__YOUR INSTRUCTIONS__. Rewrite the material from the line with "Task: Open the Leah" up to and including the line with "[x=277, y=36]", replacing "Open" with "Launch" and leaving everything else unchanged.

__GIVEN DATA__.
○ ○ ○ ○

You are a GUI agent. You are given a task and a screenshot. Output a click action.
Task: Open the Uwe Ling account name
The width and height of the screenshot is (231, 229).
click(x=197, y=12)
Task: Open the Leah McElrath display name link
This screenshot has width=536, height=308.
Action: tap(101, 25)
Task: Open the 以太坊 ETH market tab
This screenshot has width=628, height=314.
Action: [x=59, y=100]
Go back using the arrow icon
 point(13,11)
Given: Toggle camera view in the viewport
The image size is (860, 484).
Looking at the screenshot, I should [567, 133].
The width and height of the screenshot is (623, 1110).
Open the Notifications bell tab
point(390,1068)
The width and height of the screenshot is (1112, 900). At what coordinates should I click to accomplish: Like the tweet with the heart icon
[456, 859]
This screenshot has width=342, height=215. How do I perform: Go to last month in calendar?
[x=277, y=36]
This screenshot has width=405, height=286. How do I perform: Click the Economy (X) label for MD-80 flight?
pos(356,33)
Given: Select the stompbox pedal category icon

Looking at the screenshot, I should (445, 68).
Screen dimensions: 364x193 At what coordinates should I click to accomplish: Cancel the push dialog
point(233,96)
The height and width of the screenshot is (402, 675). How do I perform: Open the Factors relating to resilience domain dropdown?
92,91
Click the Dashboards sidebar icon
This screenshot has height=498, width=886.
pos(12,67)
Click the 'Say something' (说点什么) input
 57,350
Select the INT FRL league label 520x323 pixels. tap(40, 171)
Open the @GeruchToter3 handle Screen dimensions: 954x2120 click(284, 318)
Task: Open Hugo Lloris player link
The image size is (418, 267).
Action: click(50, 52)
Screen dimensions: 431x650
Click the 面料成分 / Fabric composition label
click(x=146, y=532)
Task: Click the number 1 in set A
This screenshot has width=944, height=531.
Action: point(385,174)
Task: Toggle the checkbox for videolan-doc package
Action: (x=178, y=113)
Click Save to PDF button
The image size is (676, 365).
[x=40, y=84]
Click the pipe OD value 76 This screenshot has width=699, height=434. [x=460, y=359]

○ ○ ○ ○

__TASK RESPONSE__.
Task: Launch the Leah McElrath display name link
This screenshot has width=536, height=308.
Action: tap(101, 25)
Task: Launch the 以太坊 ETH market tab
This screenshot has width=628, height=314.
Action: [x=59, y=100]
Go back using the arrow icon
 point(13,11)
Given: Toggle camera view in the viewport
The image size is (860, 484).
Looking at the screenshot, I should [567, 133].
The width and height of the screenshot is (623, 1110).
Launch the Notifications bell tab
point(390,1068)
The width and height of the screenshot is (1112, 900). At what coordinates should I click to accomplish: Like the tweet with the heart icon
[456, 859]
This screenshot has width=342, height=215. How do I perform: Go to last month in calendar?
[x=277, y=36]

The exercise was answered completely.